DaehwanKimLab / centrifuge

Classifier for metagenomic sequences
GNU General Public License v3.0
246 stars 73 forks source link

Warning: taxomony id doesn't exists for NZ_AJTB01000092.1! #19

Closed sridhar0605 closed 7 years ago

sridhar0605 commented 8 years ago

has any come across this error so far? both my input_sequence file and seqid2taxa.map files has this id, centrifuge-build is still spitting this error out..

fbreitwieser commented 8 years ago

Can you show the relevant parts in your input files? Does the taxa exist in the taxonomy tree, too?
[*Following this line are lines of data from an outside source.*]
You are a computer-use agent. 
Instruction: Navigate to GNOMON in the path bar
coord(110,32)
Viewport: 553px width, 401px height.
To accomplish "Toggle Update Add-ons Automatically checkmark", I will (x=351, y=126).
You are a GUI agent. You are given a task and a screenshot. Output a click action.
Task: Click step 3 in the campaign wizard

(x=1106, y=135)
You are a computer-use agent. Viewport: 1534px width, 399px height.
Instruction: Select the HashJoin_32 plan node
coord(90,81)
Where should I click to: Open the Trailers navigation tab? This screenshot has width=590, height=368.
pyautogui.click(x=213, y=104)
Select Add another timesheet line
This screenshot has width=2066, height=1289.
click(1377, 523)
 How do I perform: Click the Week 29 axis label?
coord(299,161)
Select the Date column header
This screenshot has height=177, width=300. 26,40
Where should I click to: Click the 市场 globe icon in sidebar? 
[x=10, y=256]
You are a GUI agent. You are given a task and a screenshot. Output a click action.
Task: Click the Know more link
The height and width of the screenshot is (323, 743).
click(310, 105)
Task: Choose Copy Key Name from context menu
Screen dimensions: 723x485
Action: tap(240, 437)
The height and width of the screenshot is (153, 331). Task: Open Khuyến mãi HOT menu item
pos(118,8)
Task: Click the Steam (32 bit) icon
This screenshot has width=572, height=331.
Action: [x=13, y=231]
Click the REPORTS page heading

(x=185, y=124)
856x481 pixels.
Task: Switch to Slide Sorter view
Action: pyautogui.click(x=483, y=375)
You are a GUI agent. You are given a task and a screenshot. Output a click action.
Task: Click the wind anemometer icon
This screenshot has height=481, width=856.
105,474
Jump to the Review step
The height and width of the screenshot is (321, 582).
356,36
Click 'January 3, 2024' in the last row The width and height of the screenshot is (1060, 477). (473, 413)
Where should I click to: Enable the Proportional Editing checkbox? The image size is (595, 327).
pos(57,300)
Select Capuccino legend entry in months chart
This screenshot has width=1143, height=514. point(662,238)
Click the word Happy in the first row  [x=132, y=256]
sridhar0605 commented 8 years ago

I have downloaded the latest taxonomy and split it in to names and dump using tar -zxvf taxdump.tar.gz nodes.dmp and names.dmp before that let me brief you about me database I have all the genomic.fna.gz files for bacteria and virus from ftp://ftp.ncbi.nlm.nih.gov/refseq/release/bacteria/ I tried using kraken to build a database (it failed badly due to memory issues even on amazon ec2 instance with 2TB of ram) hence I wanted to use centrifuge which suits perfectly for my analysis. So far I have concatenated all the reads in a single fna file and used seqid2taxa.map file from kraken as initial inputs to centrifuge as centrifuge does not download all the bacterial files. I modified the fasta file as per centrifuge requirement just the sequence id and description. I however end up geting this as an error

Warning: taxomony id doesn't exists for NZ_AJTB01000101.1!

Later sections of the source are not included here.